History of St. John’s Cemetery, Parramatta

By Judith Dunn

SUPPORTED BY A PARRAMATTA CITY COUNCIL COMMUNITY GRANT – ST. JOHN’S FIRST FLEETERS

Establishment

St. John’s Cemetery, the oldest surviving European cemetery in Australia, was established as a general burial ground for all denominations in an old stock paddock on the outskirts of Parramatta, the land of the Darug Nation’s Burramattagal clan.[1] The first burial was that of James Magee, the child of First Fleet convicts, and occurred on 31 January 1790 — considerably earlier than the Old Sydney Burial Ground under Sydney Town Hall (est. 1793), the Devonshire Street (Sandhills) Cemetery under Sydney’s Central Station (est. 1819), and Rookwood (est. 1868).[2] The first marked burial and eleventh interment at St. John’s was that of First Fleeter Henry Dodd, the Superintendent of Convicts at the Government Farm, who grew the first successful wheat crop in the colony. Dodd’s death gave the cemetery two important firsts: the earliest memorial in situ in Australia and, as his funeral was reportedly ‘attended by all the free people and convicts at Rose Hill,’[3] the first public funeral in the colony.

Two early town plans of Parramatta trace the establishment of the cemetery. The first titled, ‘The Town of Parramatta’ c.1791 shows an ‘Inclosure for Cattle’ and the second plan, an enclosure to Governor Macquarie’s dispatch of 7 October 1814, shows the same site as the ‘Burying Ground.’ The cemetery at that time extended to Pitt Street, but there is no evidence that this section was ever used for burials as the earliest known photos of the cemetery show no memorials in the additional section of land.[4]

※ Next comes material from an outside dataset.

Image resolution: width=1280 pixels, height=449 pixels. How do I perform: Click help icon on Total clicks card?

Plan of the Township of Parramatta in New South Wales 1814 [cartographic Material] / L. Macquarie

Henry Bathurst, William Bligh, Lachlan Macquarie, “Plan of the Township of Parramatta in New South Wales 1814” [cartographic Material] / L. M[acquarie], (1915), Mitchell Library, State Library of New South Wales, [a1528520]

Enclosure

A government order published in the Sydney Gazette in 1811 noted that any death should be notified to the District Constable and nearest Resident Chaplain in order that the latter could attend and perform the funeral service.[5] It further ordered that consecrated burial grounds be enclosed by either a good wall or ‘strong Pallisadoes.’[6] A total of 82 pounds, four shillings and seven pence was raised by public subscription, donated by people of all denominations, and a ditch and fence enclosure was completed by January 1812 on which date the subscription list was published.[7]

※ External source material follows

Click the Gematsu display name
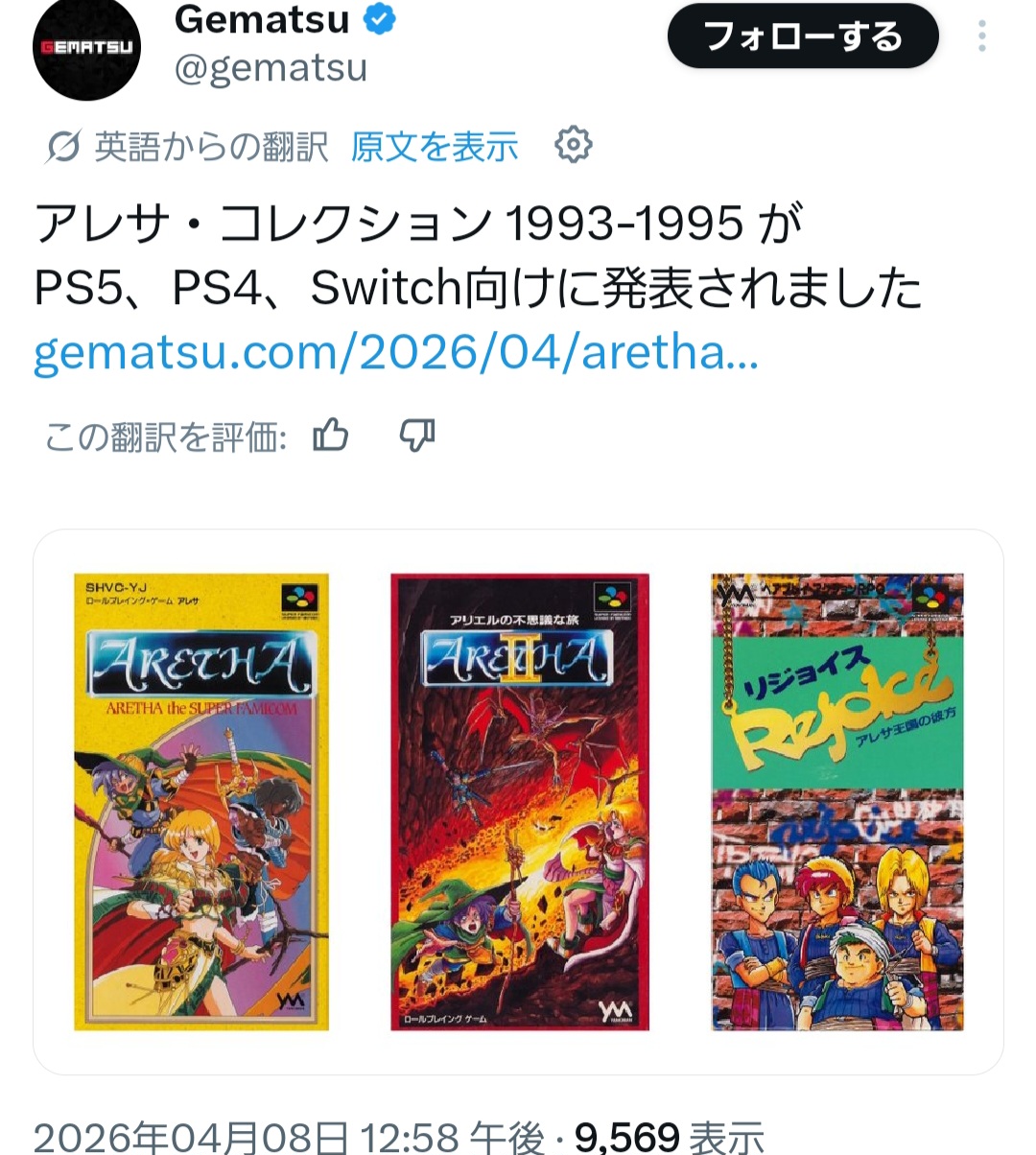This screenshot has height=1155, width=1036. [x=262, y=19]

Philomath, “To the Editor of the Australian,” The Australian (Sydney, NSW: 1824-1848), Thursday 30 December 1824, p.2

Philomath, “To the Editor of the Australian,” The Australian (Sydney, NSW: 1824-1848), Thursday 30 December 1824, p.2

By the early 1820s the ditch and fence had fallen into decay and Governor Brisbane gave instructions for a brick wall to be built in its place to keep out wandering stock. A letter published in The Australian newspaper in 1824 noted the wall was slowly being built.[8] This remarkable wall with many of its bricks impressed with government arrows[9] was also built by public subscription and, as ‘the most substantial sandstock structure remaining in Australia’[10] is a very significant feature in the cemetery landscape. Two major repairs to the wall were carried out in 1988. A Camphor Laurel tree gradually pushed a section of the south wall until it collapsed into the cemetery. This section was repaired with financial assistance from the Australian Bicentennial Council and dedicated in January 1988. On Saturday 30 April 1988, following weeks of heavy rain, the north eastern corner of the wall was breached by water accumulating behind the wall to a height of two metres. Many bricks were flushed into the stormwater system and an estimated $25,000 was needed for urgent repairs. On the recommendation of the Heritage Council of NSW, government money was forthcoming once more for restoration of this most important element.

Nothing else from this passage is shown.